* Begin EXCERPT *

Rebuild time is a serious issue when configuring RAID arrays. When a disk fails, it takes time to rebuild the failed disk's contents. During a rebuild, the RAID group is inaccessible or operates at reduced performance. But as disk capacities have burgeoned, rebuild times have become problematic. Now that SATA disks are routinely exceeding 500 GB, failures can take hours to rebuild, exposing the RAID array to a greater potential for multiple disk failures and data loss. Look for disk arrays that offer fast rebuild times and predictive fault features that can start a rebuild to a spare disk before a complete disk failure occurs.
Another issue comes in changes to the RAID setup. Traditionally, a RAID group was a static entity once a level and group were selected. To change a RAID level or group size, the group would have to be rebuilt from scratch using the new size and level, and then reloaded from a backup. An increasing number of RAID platforms support dynamic RAID groups, allowing administrators to change levels and group sizes on the fly.
The big problem with a SAN is to centralize storage while restricting access to authorized users or applications; the entire storage environment should not be accessible to every user. Administrators must carve up the storage space into segments that are only accessible to specific users. This management process is known as provisioning. For example, some amount of data center storage may be provisioned for an Oracle database that might only be accessible to a purchasing department, while other space may be apportioned for personnel records accessible to the human resources department.
The major challenge with provisioning relates to storage utilization. Once space is allocated, it cannot easily be changed. Thus, administrators typically provision ample space for an application's future use. Unfortunately, storage capacity that is provisioned for one application cannot be used by another, so space that is allocated, but unused, is basically wasted until called for by the application. This need to allocate for future expansion often leads to significant storage waste on the SAN. One way to alleviate this problem is through thin provisioning, which essentially allows an administrator to "tell" an application that some amount of storage is available but actually commit far less drive space -- expanding that storage in later increments as the application's needs increase.
Provisioning is accomplished through the use of software tools. Tools typically accompany major storage products. For example, EMC's Celerra includes Automated Volume Management software. The issue for administrators is to seek a provisioning tool that offers heterogeneous support that covers the storage platforms currently in their environment. Otherwise, IT staff will need to use multiple provisioning tools, increasing management difficulty.

* End EXCERPT *
* Begin INFORMATION PROVIDED *

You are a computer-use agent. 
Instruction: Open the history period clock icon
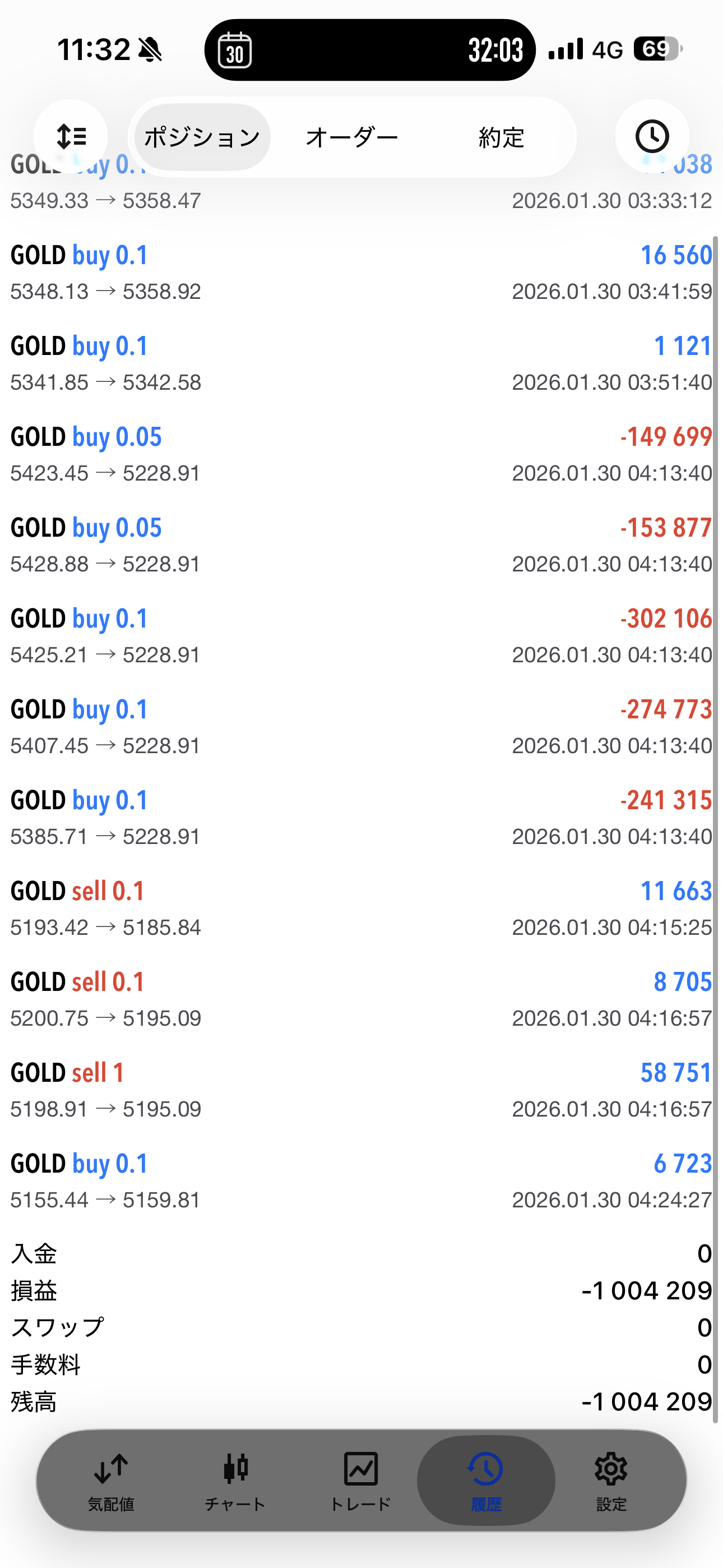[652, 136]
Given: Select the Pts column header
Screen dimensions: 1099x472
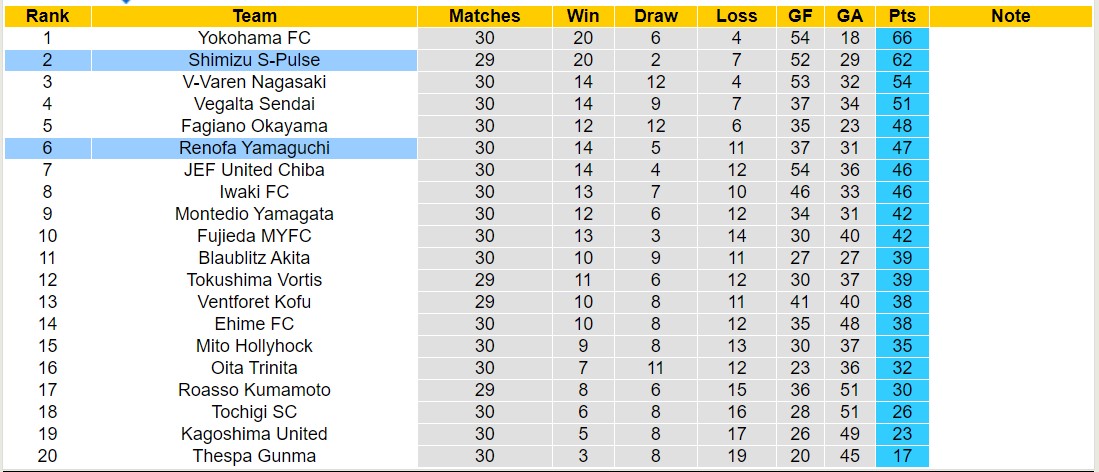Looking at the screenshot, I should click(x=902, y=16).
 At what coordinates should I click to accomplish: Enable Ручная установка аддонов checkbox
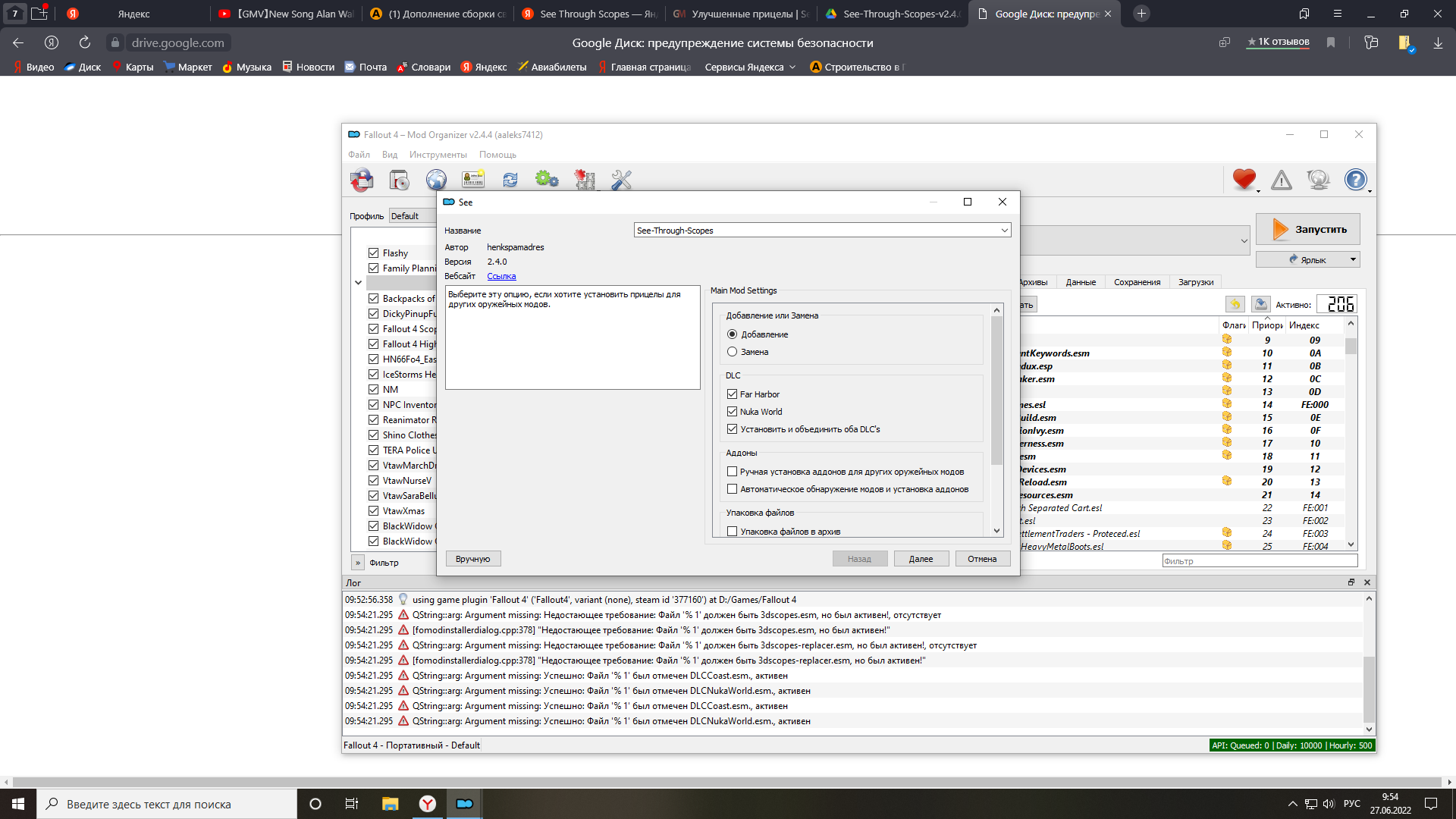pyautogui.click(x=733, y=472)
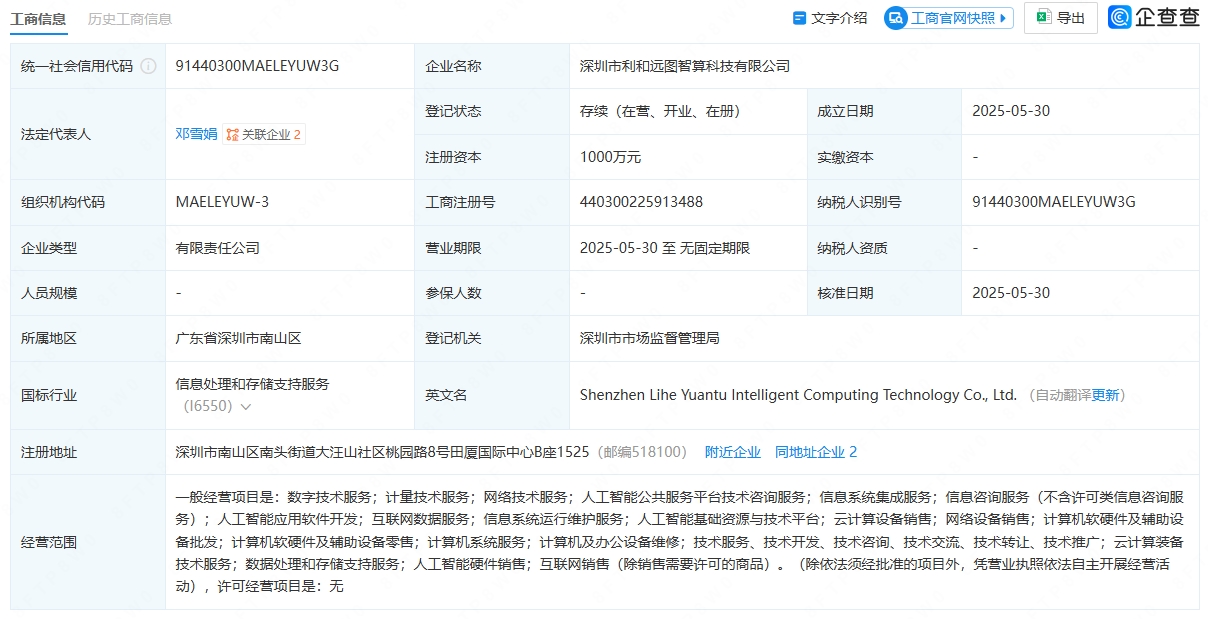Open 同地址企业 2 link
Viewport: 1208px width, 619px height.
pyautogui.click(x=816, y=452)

* End INFORMATION PROVIDED *
* Begin INFORMATION PROVIDED *

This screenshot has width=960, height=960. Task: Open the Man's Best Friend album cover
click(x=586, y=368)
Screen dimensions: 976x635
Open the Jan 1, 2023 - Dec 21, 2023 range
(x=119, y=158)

* End INFORMATION PROVIDED *
* Begin INFORMATION PROVIDED *

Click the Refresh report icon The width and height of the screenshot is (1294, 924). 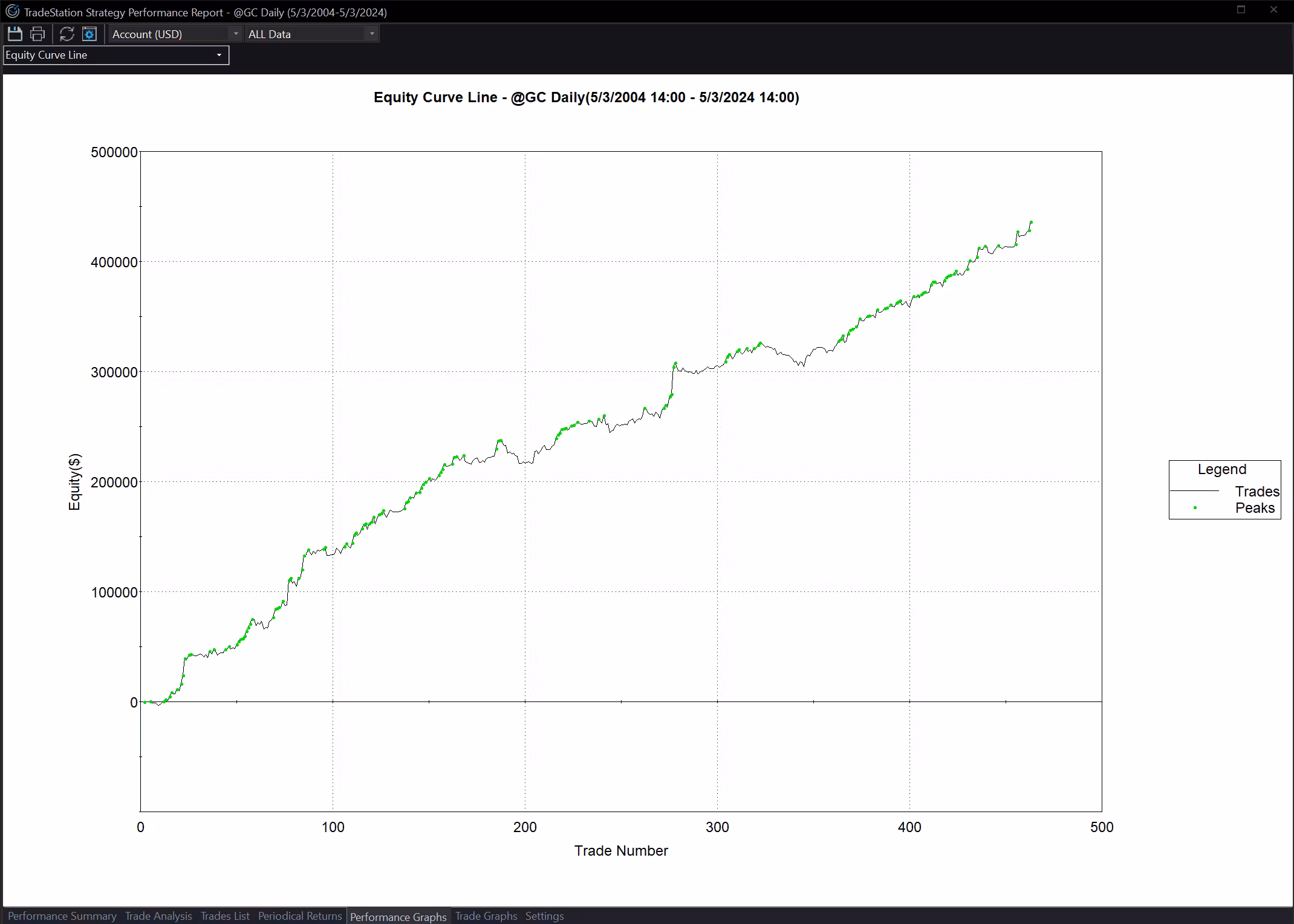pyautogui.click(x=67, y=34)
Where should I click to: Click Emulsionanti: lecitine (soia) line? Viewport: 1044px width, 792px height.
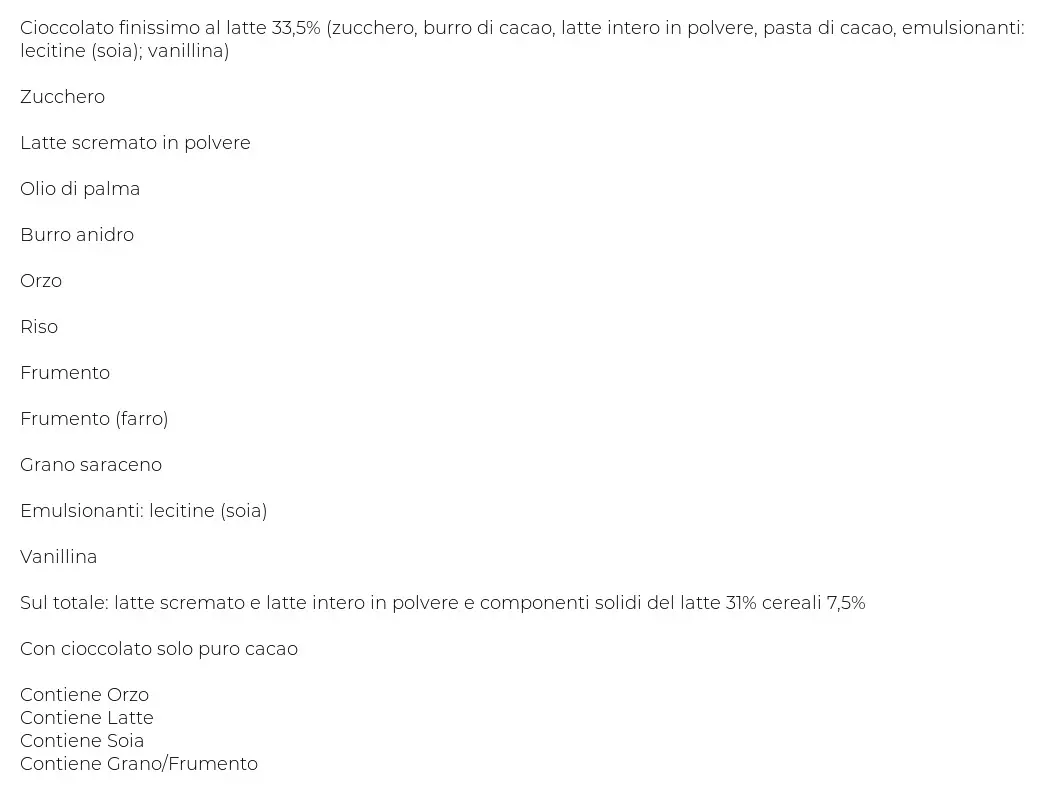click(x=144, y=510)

* End INFORMATION PROVIDED *

STATED PROBLEM 1 -> Please list each distinct word in the storage excerpt that is written entirely in capital letters, giving each only once.
STATED PROBLEM 2 -> Retype the passage of the storage excerpt between "Another issue comes" and "on the fly.", inclusive.

OUTPUT 1 -> RAID, SATA, GB, SAN, EMC, IT

OUTPUT 2 ->
Another issue comes in changes to the RAID setup. Traditionally, a RAID group was a static entity once a level and group were selected. To change a RAID level or group size, the group would have to be rebuilt from scratch using the new size and level, and then reloaded from a backup. An increasing number of RAID platforms support dynamic RAID groups, allowing administrators to change levels and group sizes on the fly.